● **ИСХОДНЫЙ ТЕКСТ**:
* * *
Несколько стихотворений, которых я здесь коснулся, конечно, не заменяют всю "посмертную книгу", о которой идет речь и в которую уместно включить несколько десятков пушкинских стихотворений конца 1820–1830-х годов. В частности, поражает та "разносторонность", о которой сказал Гоголь. Рядом с воплощениями острого драматизма и трагедийности бытия (явного в приведенных стихотворениях) поэт создает образы такого скудного - будто бы совсем убитого ничтожной тщетой - существования, которое вроде бы и нельзя назвать "бытием". И снова, прошу извинить меня, приходится говорить о непревзойденности этого пушкинского воплощения, притом не только в поэзии, но, пожалуй, даже и во всей позднейшей прозе:
…Смотри, какой здесь вид: избушек ряд убогий,
За ними чернозем, равнины скат отлогий,
Над ними серых туч густая полоса.
Где нивы светлые? где темные леса?
Где речка? На дворе у низкого забора
Два бедных деревца стоят в отраду взора,
Два только деревца, и то из них одно
Дождливой осенью совсем обнажено…
И только. На дворе живой собаки нет.
Вот, правда, мужичок, за ним две бабы вслед.
Без шапки он; несет под мышкой гроб ребенка
И кличет издали ленивого попенка,
Чтоб тот отца позвал да церковь отворил.

● **УКАЗАНИЯ К УПРАЖНЕНИЮ**:
1 > Приведите каждую строку записей, в которой встречается слово «hover».
2 > Продолжите, пожалуйста, текст о поздних стихах Пушкина после его последней строки.
Текст о поздних стихах Пушкина никак не связан с записями.

Записи об элементах интерфейса
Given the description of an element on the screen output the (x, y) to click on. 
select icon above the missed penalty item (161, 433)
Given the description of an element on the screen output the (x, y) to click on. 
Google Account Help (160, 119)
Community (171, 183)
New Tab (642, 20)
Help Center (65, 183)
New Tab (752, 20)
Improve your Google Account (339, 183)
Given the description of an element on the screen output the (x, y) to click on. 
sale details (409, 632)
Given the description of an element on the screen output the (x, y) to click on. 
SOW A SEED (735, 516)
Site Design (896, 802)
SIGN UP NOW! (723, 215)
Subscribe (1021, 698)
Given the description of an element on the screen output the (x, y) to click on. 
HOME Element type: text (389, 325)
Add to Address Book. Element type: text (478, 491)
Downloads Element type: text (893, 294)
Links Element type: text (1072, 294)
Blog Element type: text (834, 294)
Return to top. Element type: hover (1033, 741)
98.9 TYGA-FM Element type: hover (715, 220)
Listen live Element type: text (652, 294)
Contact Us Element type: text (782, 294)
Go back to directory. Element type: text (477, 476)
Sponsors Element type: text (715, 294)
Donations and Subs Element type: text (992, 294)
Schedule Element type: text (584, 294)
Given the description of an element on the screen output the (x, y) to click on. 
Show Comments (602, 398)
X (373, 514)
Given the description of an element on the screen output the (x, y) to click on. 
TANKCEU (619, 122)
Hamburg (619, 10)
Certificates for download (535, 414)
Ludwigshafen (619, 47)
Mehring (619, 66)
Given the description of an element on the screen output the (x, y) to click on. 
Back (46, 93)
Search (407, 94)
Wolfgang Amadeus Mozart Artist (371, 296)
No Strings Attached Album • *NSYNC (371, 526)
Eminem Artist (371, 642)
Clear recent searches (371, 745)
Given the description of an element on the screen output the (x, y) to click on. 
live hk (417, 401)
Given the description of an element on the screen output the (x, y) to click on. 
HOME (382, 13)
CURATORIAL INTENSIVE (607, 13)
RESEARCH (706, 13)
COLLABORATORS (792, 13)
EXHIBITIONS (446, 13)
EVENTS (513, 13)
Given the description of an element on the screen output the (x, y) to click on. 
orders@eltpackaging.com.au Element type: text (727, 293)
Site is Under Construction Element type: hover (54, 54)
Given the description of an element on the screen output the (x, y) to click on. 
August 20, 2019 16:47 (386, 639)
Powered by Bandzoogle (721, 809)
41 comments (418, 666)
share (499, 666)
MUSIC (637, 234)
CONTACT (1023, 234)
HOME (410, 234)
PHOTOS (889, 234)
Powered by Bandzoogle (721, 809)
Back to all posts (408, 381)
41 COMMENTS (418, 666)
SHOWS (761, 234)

● **ОТВЕТЫ**:
1 >
Return to top. Element type: hover (1033, 741)
98.9 TYGA-FM Element type: hover (715, 220)
Site is Under Construction Element type: hover (54, 54)

2 >
Скорей! ждать некогда! давно бы схоронил…
Существование, пожалуй, безнадежнее, чем то, о котором Александр Блок в следующем столетии напишет:
…Да, и такой, моя Россия,
Ты всех краев дороже мне.
Но главное, по-видимому, что Пушкин все же дал этому вроде бы небытию вечное поэтическое бытие, и достаточно одного проникновенного повтора:
Два бедных деревца стоят в отраду взора,
Два только деревца… -
чтобы мы почувствовали: бытие есть и здесь, хоть "на дворе живой собаки нет"… И еще стоит напомнить: это то самое Болдино, та осень 1830-го…
Позднее, возвращаясь в 1833 г. из Болдина, поэт воссоздал, в сущности, явление из той же самой жизни, прервав себя на строках заветной песни, и стихотворение также осталось в рукописи, в "посмертной книге", которая столь недостаточно известна и по сию пору:
В поле чистом серебрится
Снег волнистый и рябой,
Светит месяц, тройка мчится
По дороге столбовой.
Пой: в часы дорожной скуки,
На дороге, в тьме ночной
Сладки мне родные звуки
Звонкой песни удалой.
Пой, ямщик! Я молча, жадно
Буду слушать голос твой.
Месяц ясный светит хладно,
Грустен ветра дальный вой.
Пой: "Лучинушка, лучина,
Что же не светло горишь?"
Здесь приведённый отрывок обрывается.